Figure 2 shows that group mean d’ scores for natural and synthetic stimulus pairs were higher for far pairs compared to near pairs collapsed over the different syllable triplets. The figure shows that the same pattern held when syllable triplets were considered separately.

**Experiment 1 group mean d’ sensitivity.** The large panel **(Left)** shows results averaged across stimulus triplets, and the small panels **(Right)** show results for each triplet. Error bars are within-subjects 95% confidence intervals.

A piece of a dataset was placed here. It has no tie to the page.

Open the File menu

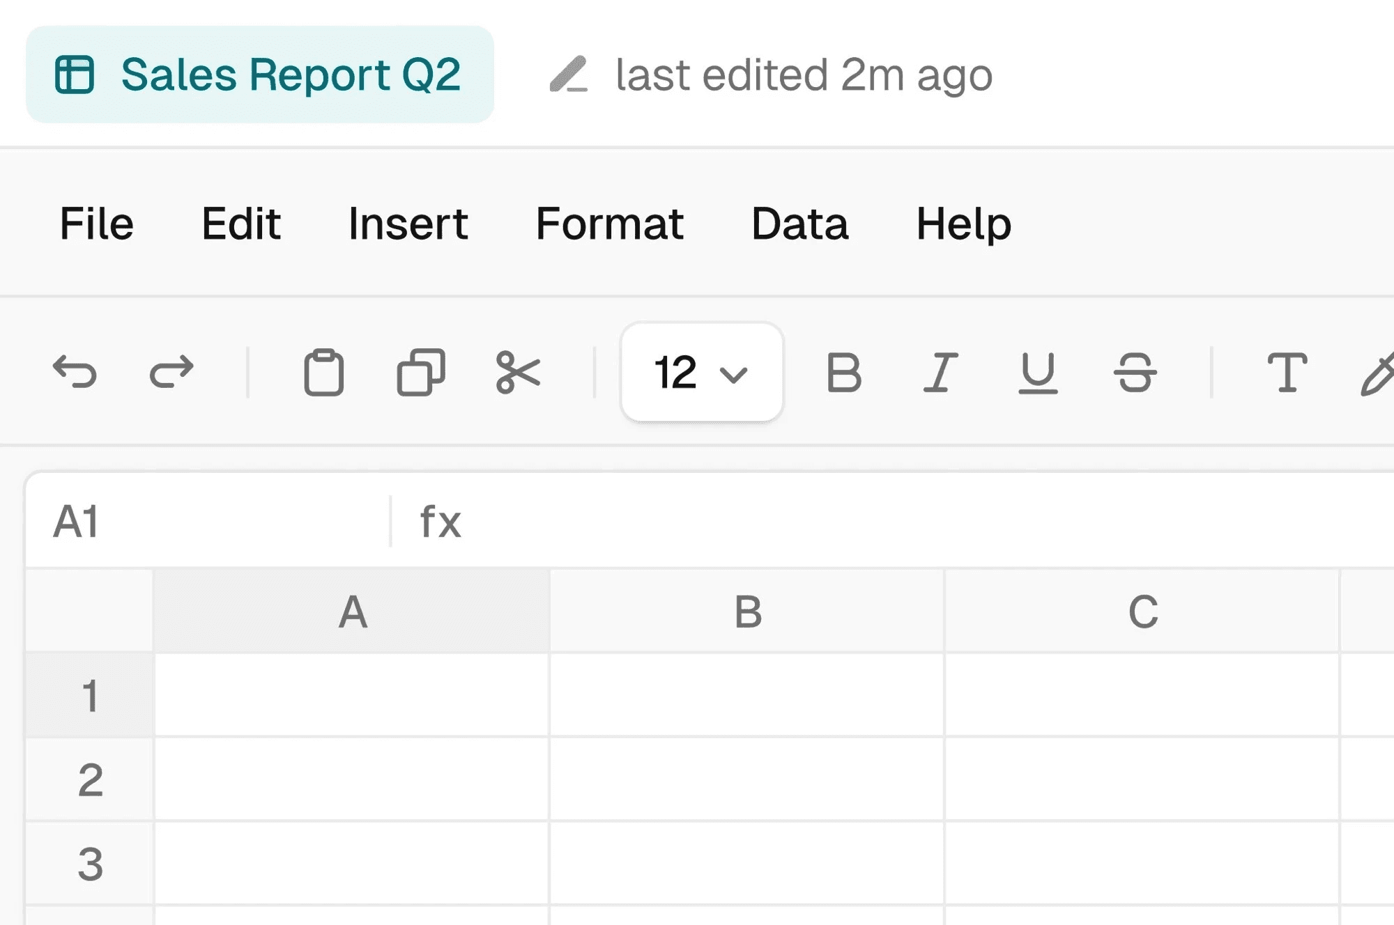[x=96, y=224]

Repeated-measures ANOVA was carried out on d’ scores with the within-subject factors of distance (far, near), stimulus type (natural, synthetic), and triplet (7). The distance and stimulus type main effects were reliable. Far pairs were discriminated more accurately than near pairs, F(1,11) = 337.5, η² = 0.573, p < 0.001 (far mean d’ = 3.67, near mean d’ = 1.10). Natural stimuli were discriminated more accurately than synthetic stimuli, F(1,11) = 65.9, η² = 0.108, p < 0.001 (natural mean d’ = 2.94, synthetic mean d’ = 1.83).

However, there were reliable two-way and three-way interactions among distance, stimulus type, and triplet. In order to gain insight into the interactions, repeated measures ANOVA was carried out for each of the seven triplets. The within-subjects factors were distance (far, near) and stimulus type (natural, synthetic). Statistics for each triplet are given in Table 2. Across triplets, the main effect of distance, with d’ for far pairs higher than for near pairs, and the main effect of stimulus type, with d’ for natural higher than d’ for synthetic pairs, were reliable. Interactions of distance with stimulus type were reliable for the anchors /nɑ/, /tɑ/, and /Ʒɑ/. For triplets with anchor syllables /nɑ/ and /tɑ/, the interaction was attributable to a larger effect of stimulus type for the near pairs than the far pairs. For the triplet with anchor syllable /Ʒɑ/ the interaction was attributable to a smaller effect of stimulus type for the near pair than the far pair.

Table 2.

Analyses of variance on d’ for the triplets in Experiment 1.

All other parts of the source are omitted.